#### PASSAGE

El Buen Pastor Presbyterian Church

1200-1208 Willow St.

In 1908, Rev. Elias Treviño, a Presbyterian Evangelist, came to Austin. The Texas-Mexican Presbytery allowed him to organize the Iglesia Presbiteriana Mexicana at E. 6th and Navasota Streets, founded on April 23, 1910, with 20 charter members. The church moved downtown to the corner of 4th and Nueces in October 1918. In 1921, an adjacent lot was bought extending it to San Antonio Street. In 1932, the church was relocated to the corner of E. 8th and Navasota Streets where it remained for the next 27 years. In 1951, the name of the Church changed to “El Buen Pastor” Presbyterian Church, which means “The Good Shepherd.” The purchase of the present property, including the 1902 traditional Mission Revival style church building, was made in 1959. The church has an attractive sanctuary with beautiful stained glass windows. The Fellowship Hall is used for conferences, family nights and other gatherings. Next to the Hall was the pastor’s manse.

A program initiated by the congregation, Manos de Cristo, has provided support and care to the East Austin community through a service ministry. Using the Mexican border concept of servi-iglesia, or serving church, Manos de Cristo challenges the Presbyterian community to join together to assist others. The program opened its doors in 1988 under the direction of Rev. Frank Diaz and Roland Castaneda.  The program moved into a bigger space in North Austin in 2014, its former dental clinic which faced East Cesar Chavez Street is now a bicycle shop.

The adjacent lot was bought for the site of the El Buen Pastor Early Childhood Development Center. The Childhood Development Center originated from a 1974 needs assessment conducted by United Urban Council of Churches (now Austin Metropolitan Ministries). On September 2, 1975, the Center opened its doors and began serving its first class of eight children in the fellowship hall. Shortly thereafter, in 1978, parents eagerly raised the funds through car washes and tamale sales to relocate the Center into the pastor's manse, permitting expansion of childcare services. Similar efforts increased the Center's service capacity from a dozen children in 1975, 62 children in 1991 and to its current licensed capacity of 117 children.

########
#### INPUT DATA

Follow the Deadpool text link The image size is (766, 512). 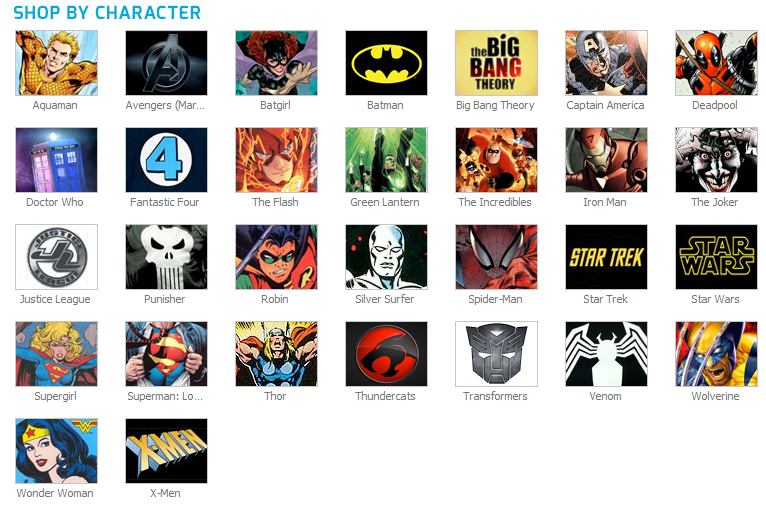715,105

########
#### INPUT DATA

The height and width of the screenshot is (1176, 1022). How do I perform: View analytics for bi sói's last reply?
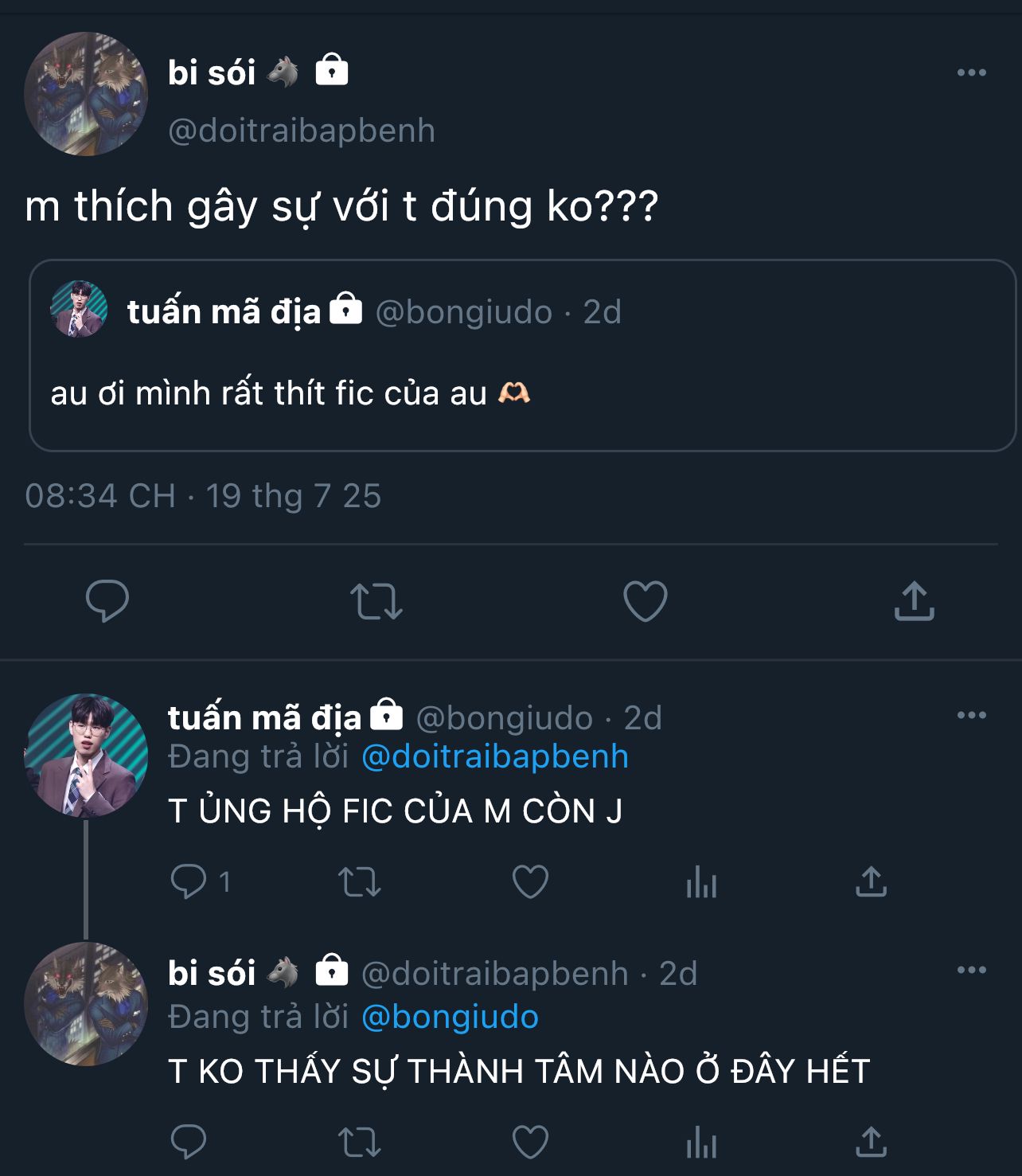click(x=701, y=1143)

########

__QUESTIONS TO ANSWER__.
1. Summarize the passage about El Buen Pastor Presbyterian Church in three sentences.
2. Reproduce the part of the passage about El Buen Pastor Presbyterian Church that opens with the words containing "A program initiated" and closes with "a bicycle shop.".

__RESPONSE LIST__.
1. Rev. Elias Treviño organized the Iglesia Presbiteriana Mexicana in Austin, founded on April 23, 1910. The church moved several times, took the name El Buen Pastor ("The Good Shepherd") in 1951, and in 1959 bought its present property with a 1902 Mission Revival building. The congregation started Manos de Cristo, a service ministry to East Austin that opened in 1988 and moved to a bigger space in North Austin in 2014, and the El Buen Pastor Early Childhood Development Center opened in the fellowship hall in 1975, moved into the pastor's manse in 1978 with funds parents raised, and now has a licensed capacity of 117 children.

2.
A program initiated by the congregation, Manos de Cristo, has provided support and care to the East Austin community through a service ministry. Using the Mexican border concept of servi-iglesia, or serving church, Manos de Cristo challenges the Presbyterian community to join together to assist others. The program opened its doors in 1988 under the direction of Rev. Frank Diaz and Roland Castaneda.  The program moved into a bigger space in North Austin in 2014, its former dental clinic which faced East Cesar Chavez Street is now a bicycle shop.